OLAP: Past, Present…and Future?
Next generation visualization tools and fast technologies like columnar and in-memory databases are causing people to question the relevancy of the OLAP cube. But should we be writing off OLAP? Before we can answer this question, it’s helpful to do a quick retrospective of where OLAP started and what it brought…and brings…to the table.
The Birth of a Beautiful Thing: OLAP
The term OLAP, or on-line analytical processing, was coined by Edgar F. Codd, the father of the relational database, best known for his 12 rules. The term appeared in a 1993 whitepaper published by Arbor Software. The first OLAP product on the market was Arbor Essbase, a name meaning "extended spreadsheet database."
OLAP was a solution to some of the shortcomings of the data warehouse, particularly around query performance. Business people and analysts were never interested in looking at individual transactions but rather aggregate calculations, usually over various time periods – e.g. sales by product line, year to date and compared to the same period last year.
While a data warehouse could provide this information, the queries could take hours, if not days, to run. This was at a time when computing power was significantly more expensive than now: in 1995, 1 GB of RAM would set you back $32,300.00!
OLAP solved this problem by pulling data out of the data warehouse, pre-calculating all the aggregate measures at every level for every dimension and then building an indexed data structure optimized for retrieval. The result is analogous to a three dimensional spreadsheet that can be spun around and looked at from any angle.

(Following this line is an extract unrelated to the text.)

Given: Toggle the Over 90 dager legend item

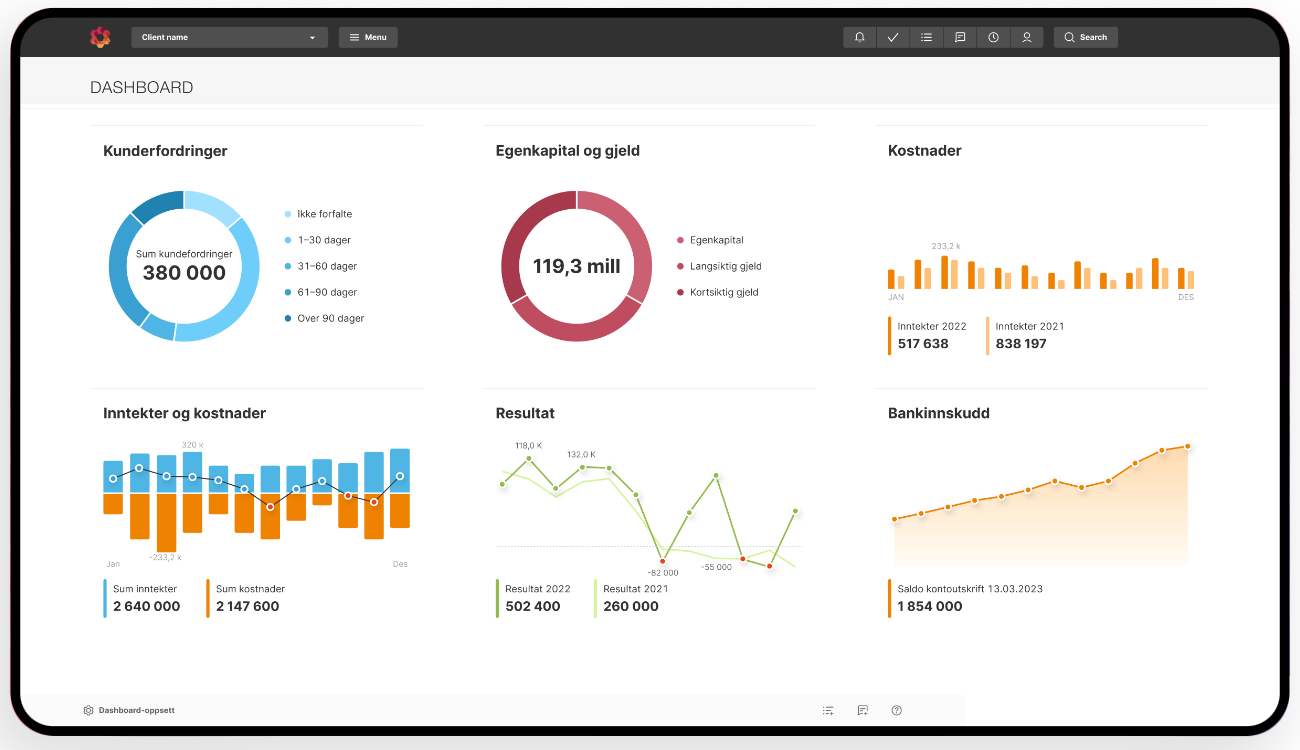Looking at the screenshot, I should pos(330,318).
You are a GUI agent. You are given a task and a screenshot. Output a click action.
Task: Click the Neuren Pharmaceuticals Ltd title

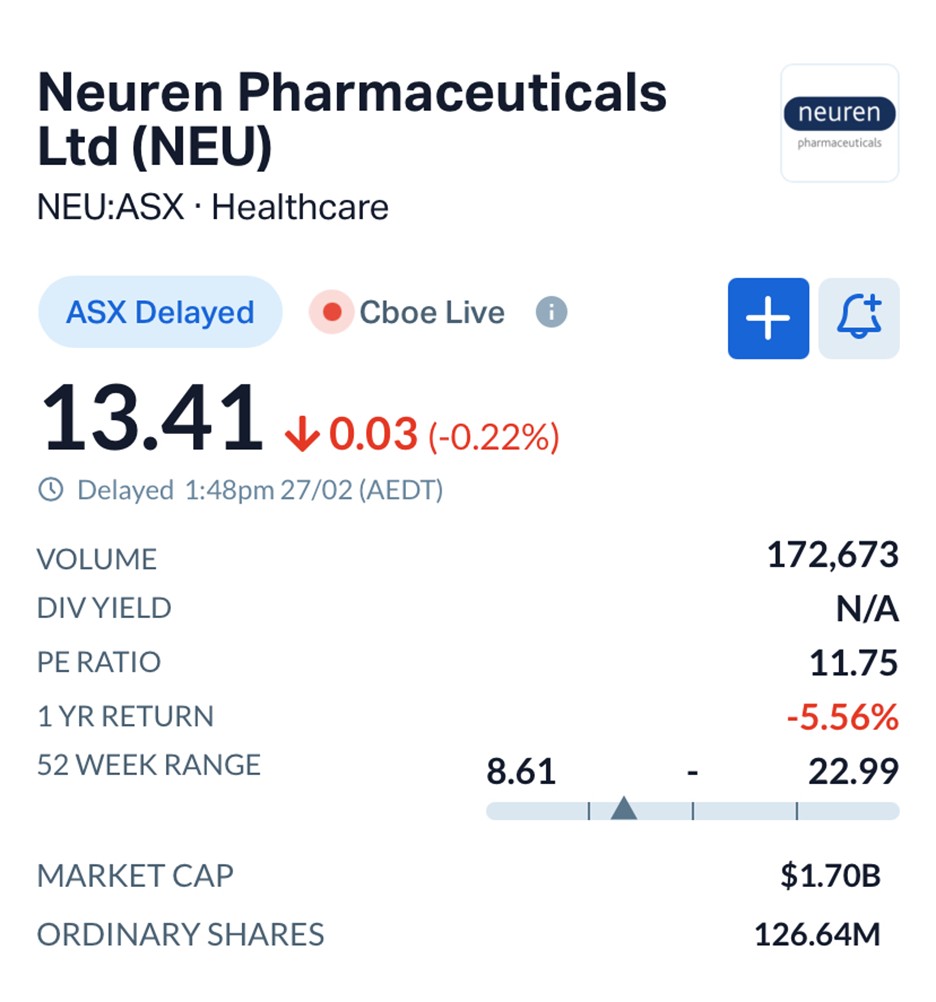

Thus the term "cube" is synonymous with OLAP. The cubes build overnight, after the ETL (Extract, Transform and Load) populates the dimension and fact tables in the data warehouse. Everyone is happy in the morning! Not only do the reports run quickly, but it is possible to run ad-hoc queries, slicing and dicing the data or drilling down to additional levels of detail. Cubes are also good at relative time calculations: year over year, month over month, year to date, month to date, etc., which are expensive queries in a relational database.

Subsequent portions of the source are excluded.